Un mal día no es justificación para lastimar a los demás
Llegas después de dos horas de tráfico y tu hijo derrama el vaso antes de que te sientes.
El agua corre por la mesa. Levantas la voz con una fuerza que no pertenece al vaso. Nombras el desorden, la prisa de la mañana y todo lo que nadie hizo mientras estabas fuera. El niño deja la servilleta quieta y mira hacia la puerta.
Un día difícil reduce el espacio entre lo que sentimos y lo que hacemos. Eso explica por qué reaccionamos peor. No convierte a la persona más cercana en responsable del jefe, del tráfico o del dolor que trajimos escondido hasta la casa.

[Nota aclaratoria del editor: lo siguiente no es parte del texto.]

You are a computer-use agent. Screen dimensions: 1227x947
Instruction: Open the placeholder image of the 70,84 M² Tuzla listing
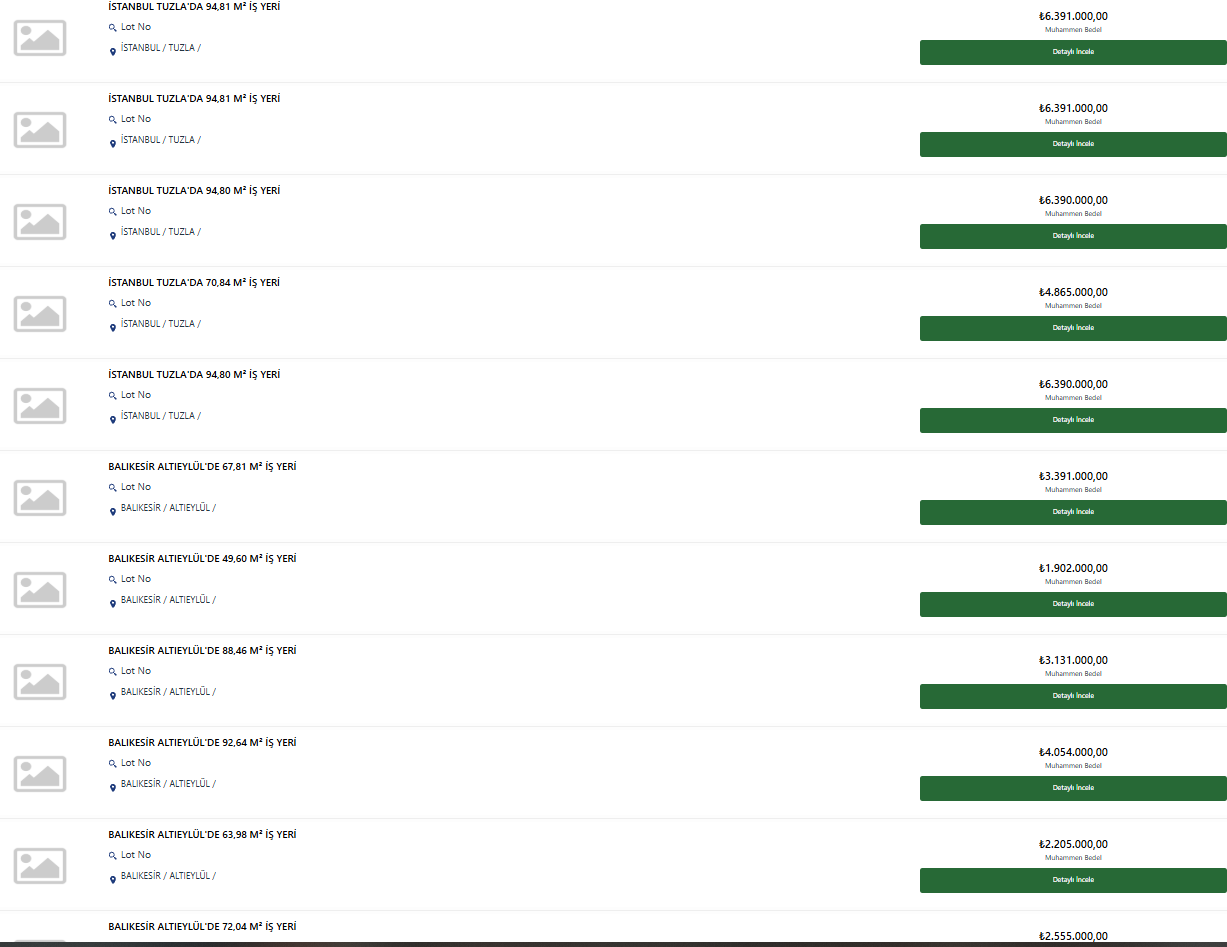[40, 314]

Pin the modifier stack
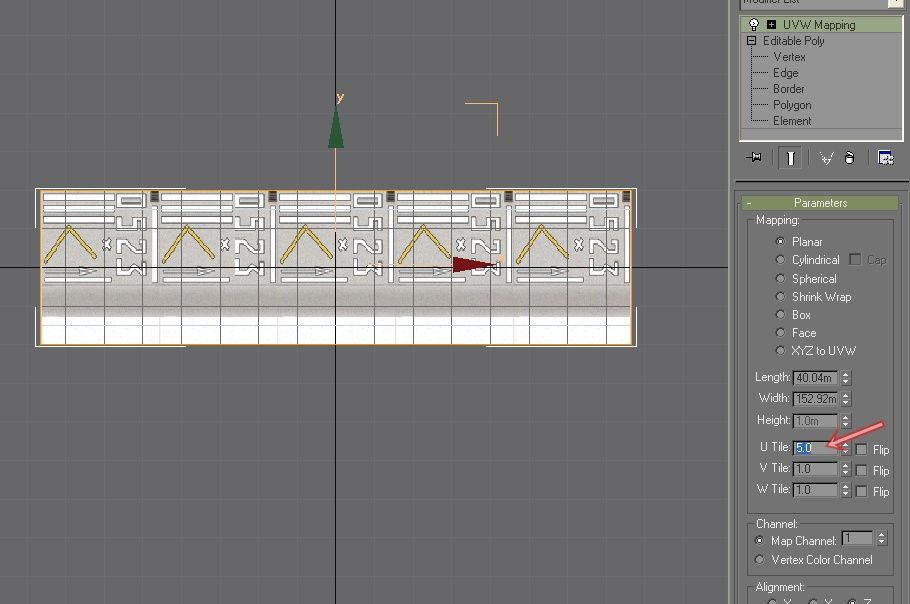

Reparar no consiste en decir 'perdón, pero estoy cansado'. Ese pero devuelve la culpa. Una disculpa más limpia nombra lo ocurrido: 'Te grité por algo que no merecía ese tono'. Después viene lo práctico, recoger el agua y buscar diez minutos antes de seguir hablando.
Mañana quizá vuelva el tráfico. No siempre podrás llegar de buen humor. Sí puedes reconocer la puerta como un umbral y evitar que todo lo que ocurrió afuera entre primero, usando tu voz como equipaje.